Llámese Navidad o fiestas del solsticio de invierno, está bien que llegados al punto álgido del invierno, cuando las noches son las más largas del año -en el norte de Europa casi todo el día es noche- celebremos el momento en que los días empiezan de nuevo a crecer, el nacimiento del sol, como decían los pueblos paganos, o del Niño Dios -el sol, en definitiva- como celebramos en el mundo de cultura cristiana.

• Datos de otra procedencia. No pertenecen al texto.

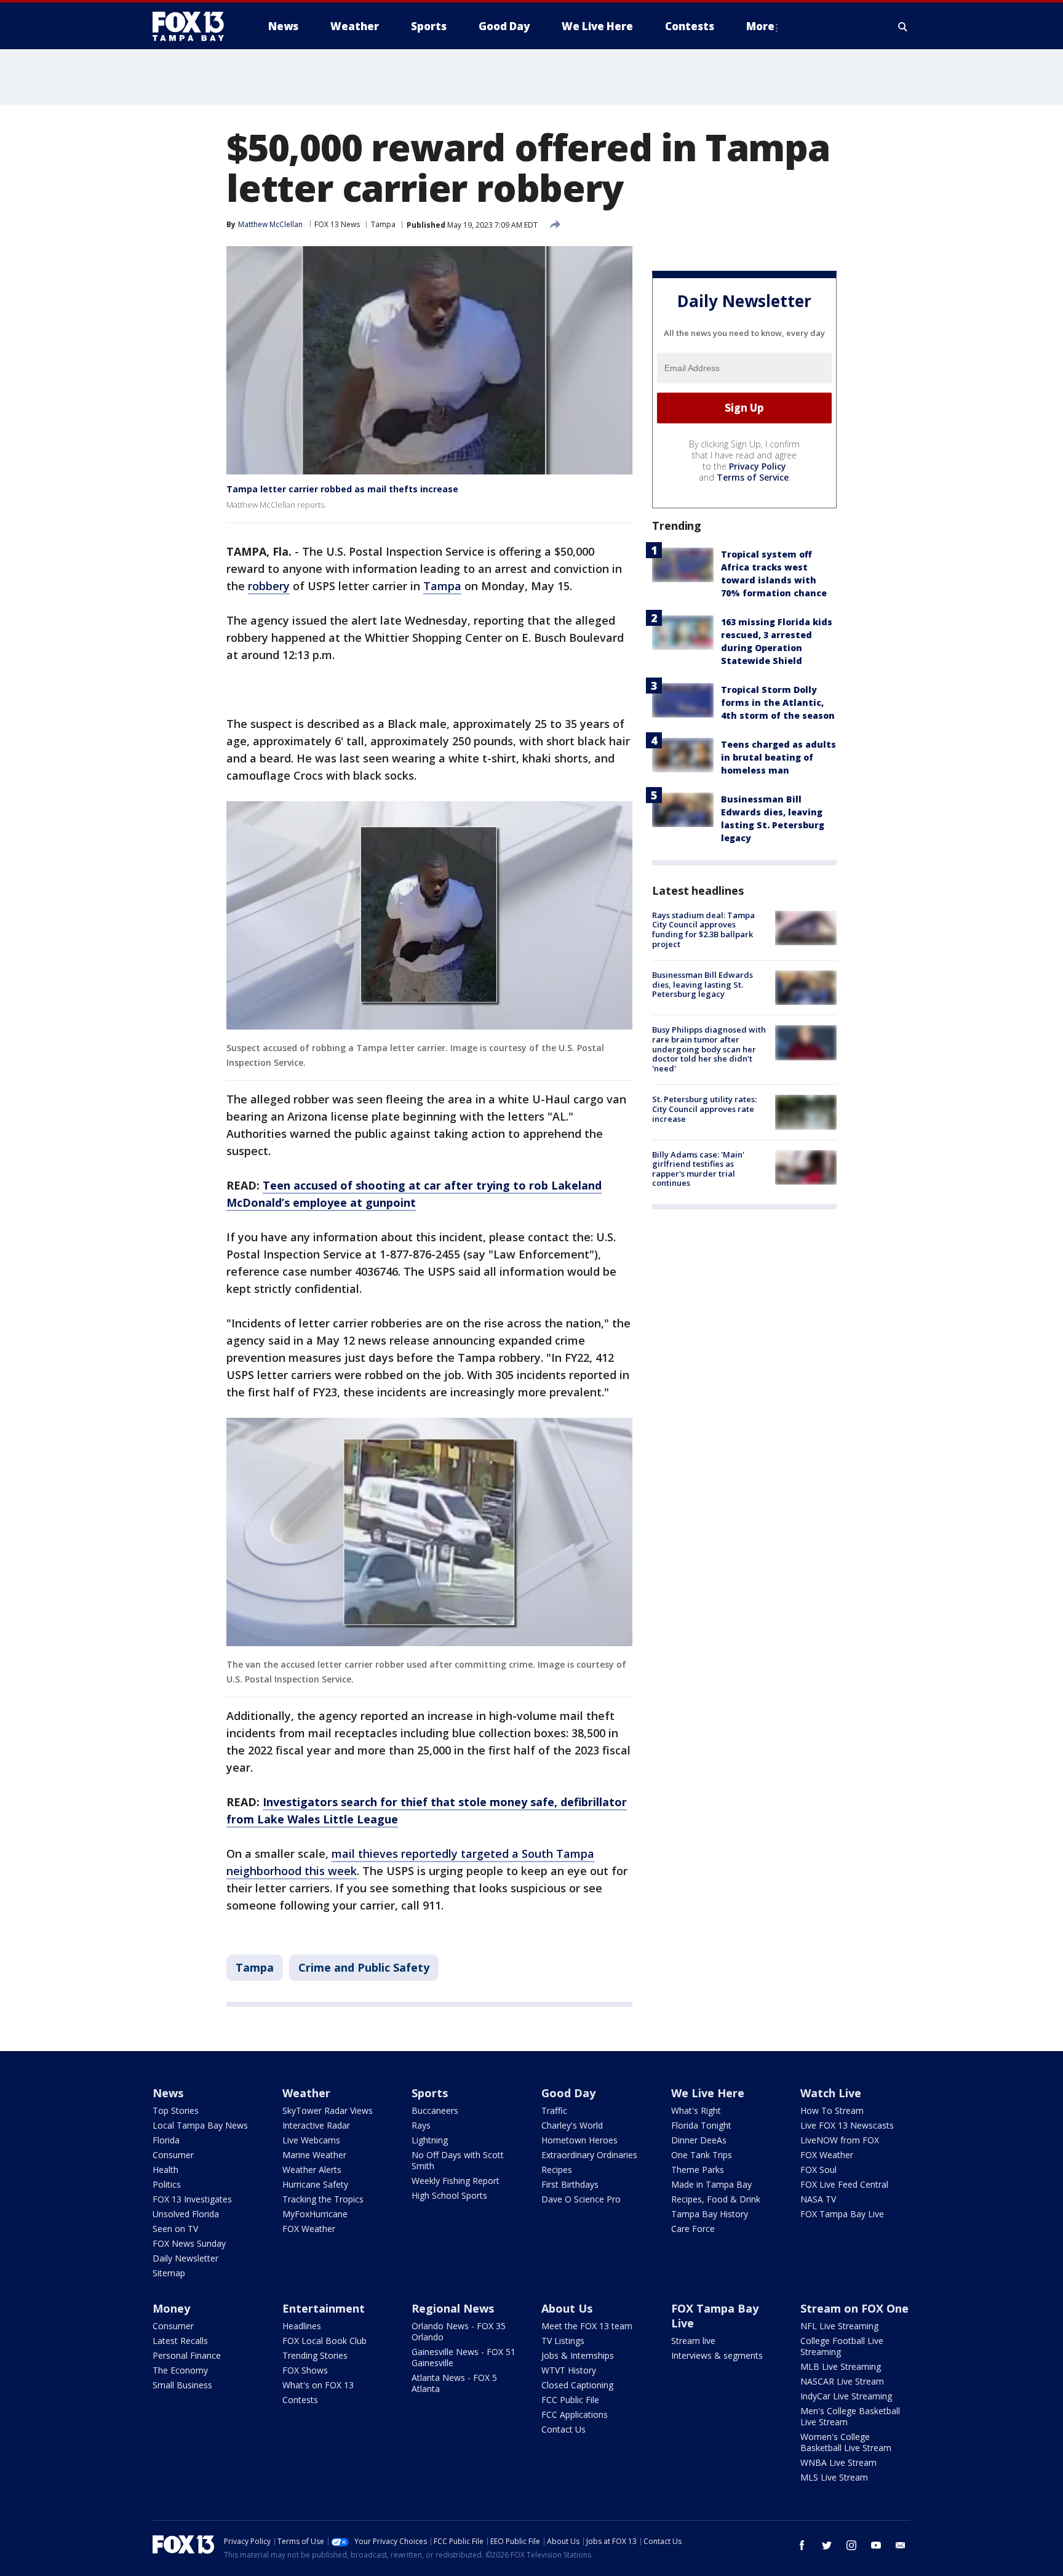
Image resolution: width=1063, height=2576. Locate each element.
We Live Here (707, 2093)
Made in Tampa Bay (711, 2184)
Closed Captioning (577, 2385)
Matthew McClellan (270, 224)
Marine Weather (314, 2155)
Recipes (556, 2169)
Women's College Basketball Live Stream (845, 2442)
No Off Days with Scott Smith (458, 2160)
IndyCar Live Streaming (846, 2396)
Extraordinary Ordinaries (589, 2155)
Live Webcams (311, 2140)
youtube (876, 2545)
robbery (269, 585)
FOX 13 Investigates (192, 2199)
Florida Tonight (701, 2125)
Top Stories (176, 2110)
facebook (802, 2545)
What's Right (696, 2110)
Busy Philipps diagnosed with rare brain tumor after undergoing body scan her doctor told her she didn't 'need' (709, 1048)
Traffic (554, 2110)
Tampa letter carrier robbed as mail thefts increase (342, 489)
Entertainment (323, 2308)
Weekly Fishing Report (456, 2180)
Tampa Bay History (709, 2214)
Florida (166, 2140)
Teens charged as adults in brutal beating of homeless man (778, 757)
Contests (300, 2400)
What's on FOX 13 (318, 2385)
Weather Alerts (311, 2169)
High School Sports (449, 2195)
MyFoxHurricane (315, 2214)
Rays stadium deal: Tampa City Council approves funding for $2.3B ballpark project (703, 930)
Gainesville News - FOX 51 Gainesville (464, 2357)
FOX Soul (818, 2169)
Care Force (693, 2228)
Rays (421, 2125)
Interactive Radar (316, 2125)
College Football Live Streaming (841, 2346)
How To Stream (832, 2110)
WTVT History (568, 2370)
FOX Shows (305, 2370)
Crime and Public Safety (363, 1967)
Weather (306, 2093)
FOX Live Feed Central (844, 2184)
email (900, 2545)
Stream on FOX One (854, 2308)
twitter (827, 2545)
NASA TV (818, 2199)
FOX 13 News (337, 224)
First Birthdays (570, 2184)
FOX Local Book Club (324, 2340)
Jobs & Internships (577, 2355)
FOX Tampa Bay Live (842, 2214)
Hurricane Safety (315, 2184)
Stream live (693, 2340)
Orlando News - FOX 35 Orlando (459, 2331)
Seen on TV (175, 2228)
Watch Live (830, 2093)
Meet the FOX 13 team (586, 2326)
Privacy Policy (757, 466)
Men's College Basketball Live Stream (850, 2416)
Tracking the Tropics (323, 2199)
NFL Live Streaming (839, 2326)
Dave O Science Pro (581, 2199)
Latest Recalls (180, 2340)
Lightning (430, 2140)
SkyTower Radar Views (327, 2110)
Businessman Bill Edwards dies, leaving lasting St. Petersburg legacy (702, 984)
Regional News (453, 2308)
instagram (851, 2545)
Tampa (383, 224)
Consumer (173, 2155)
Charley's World (572, 2125)
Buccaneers (435, 2110)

En las sociedades agrícolas el parón del invierno, con las tierras heladas o encharcadas que impiden cualquier labor, era el momento apropiado y obligado para estar todos juntos en torno al fuego y almacenar calorías y proteínas durante las largas veladas. Obligados a estar en el interior de las casas, qué otra cosa mejor que comer, beber y cantar, a la espera de que el tiempo levante y se pueda salir de nuevo al campo. Es el tiempo también de visitar a los amigos, y todos procuramos tener viandas y licores con que agasajarlos. Unas fiestas socializantes a las que obliga la climatología y que nos permiten dedicar tiempo y muestras de afecto a nuestros próximos y deudos.

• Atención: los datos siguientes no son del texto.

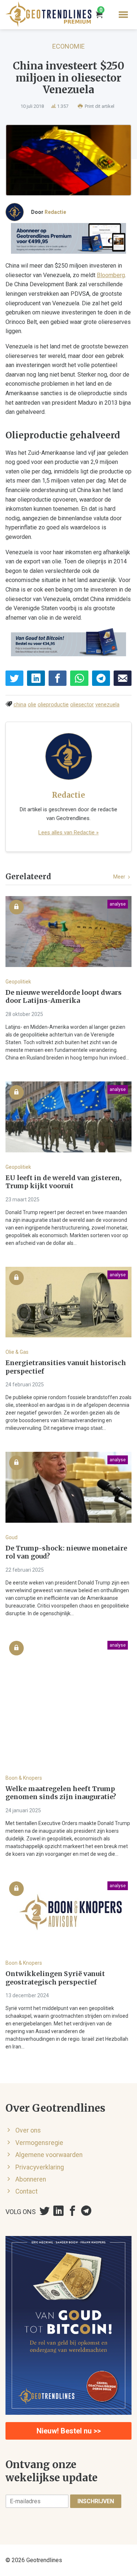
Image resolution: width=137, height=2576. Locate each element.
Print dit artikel (99, 106)
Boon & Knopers (23, 1778)
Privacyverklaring (39, 2167)
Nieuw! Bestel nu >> (69, 2430)
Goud (11, 1537)
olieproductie (53, 705)
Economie (68, 46)
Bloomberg (111, 275)
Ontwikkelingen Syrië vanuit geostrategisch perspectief (55, 1978)
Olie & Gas (16, 1352)
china (20, 705)
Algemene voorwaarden (49, 2154)
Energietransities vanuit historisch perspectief (65, 1367)
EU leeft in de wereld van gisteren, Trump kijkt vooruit (63, 1182)
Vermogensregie (39, 2142)
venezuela (107, 705)
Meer (119, 877)
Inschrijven (95, 2501)
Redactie (55, 212)
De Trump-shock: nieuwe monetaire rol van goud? (66, 1552)
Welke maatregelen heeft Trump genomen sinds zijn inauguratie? (60, 1793)
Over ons (28, 2130)
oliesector (82, 705)
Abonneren (30, 2179)
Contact (26, 2191)
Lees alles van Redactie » (68, 832)
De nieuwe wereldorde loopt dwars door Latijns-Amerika (63, 997)
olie (32, 705)
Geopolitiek (18, 982)
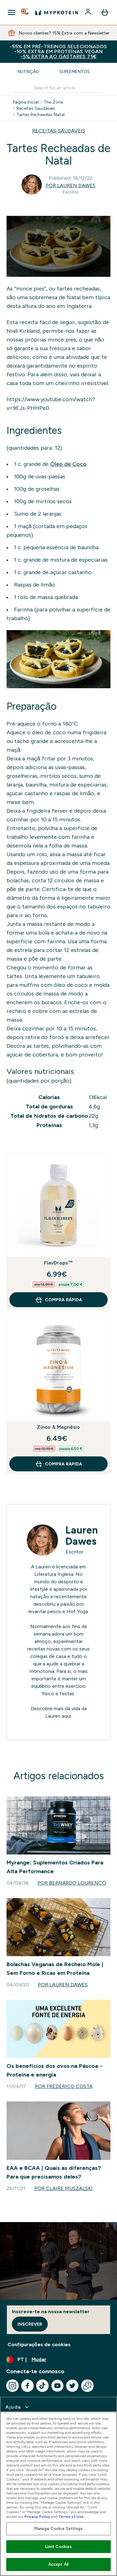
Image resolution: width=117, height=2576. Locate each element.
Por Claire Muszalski (63, 2188)
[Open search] (25, 12)
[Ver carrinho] (104, 12)
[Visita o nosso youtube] (57, 2385)
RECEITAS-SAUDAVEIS (58, 130)
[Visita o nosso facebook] (27, 2385)
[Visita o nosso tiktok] (42, 2385)
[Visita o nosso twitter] (72, 2385)
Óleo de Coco (68, 464)
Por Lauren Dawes (70, 185)
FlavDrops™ (58, 1262)
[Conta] (88, 12)
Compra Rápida (63, 1299)
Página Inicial (26, 102)
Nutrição (28, 71)
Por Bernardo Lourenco (71, 1883)
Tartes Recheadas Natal (41, 114)
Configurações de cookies (39, 2344)
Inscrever (29, 2324)
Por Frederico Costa (64, 2086)
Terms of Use (71, 2516)
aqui (66, 1716)
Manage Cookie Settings (58, 2528)
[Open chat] (87, 2385)
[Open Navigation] (12, 12)
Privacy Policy (37, 2516)
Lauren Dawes (82, 1536)
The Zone (53, 102)
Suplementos (74, 71)
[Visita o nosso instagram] (12, 2385)
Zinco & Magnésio (58, 1427)
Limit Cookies (58, 2546)
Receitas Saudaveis (36, 108)
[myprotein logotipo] (56, 12)
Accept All (58, 2564)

Todo aquello tenía sentido por entonces entre otras razones porque se trataba de algo excepcional. Una consecuencia positiva de la pobreza en la que todos vivíamos, cuando un plato de jamón o un juguete eran nada menos que exclusivos sueños navideños. La desmesura de hoy, en la que los caramelos que arrojan los Reyes Magos desde sus carrozas los utilizan los niños más gamberros, saciados de todo, para apedrear a Sus Majestades de Oriente, hace que la Navidad -o las fiestas de solsticio de invierno, lo mismo me da- carezcan de sentido, y lo que era una comida excepcional se haya transformado en la obligación de estar una vez más con la familia soportando las borracheras de unos y de otros, o de cumplir con el ritual de los regalos hacia quienes tienen de todo y no sabemos cómo obsequiar.
Fue en las Nochebuenas cuando mi padre aprovechaba para ir iniciándonos en la cultura del vino, y cuando, superados los estudios de bachillerato, me ofreció por primera vez un cigarro, autorizándome desde entonces a fumar en su presencia. Había sido admitido en el mundo de los adultos.
Hoy la Navidad me abruma con sus excesos. Me parece lamentable que la poca prosperidad que disfrutamos se malgaste en derroches materiales que llenan nuestra vida de banalidad. Lástima que el momento histórico que disfrutamos en Occidente no lo empleemos de forma más elevada y sustancial. Vivimos sin duda una crisis, pero aun de abundancia, aunque no creo que la solución sea un retorno a la pobreza extrema, sino una verdadera revolución cultural.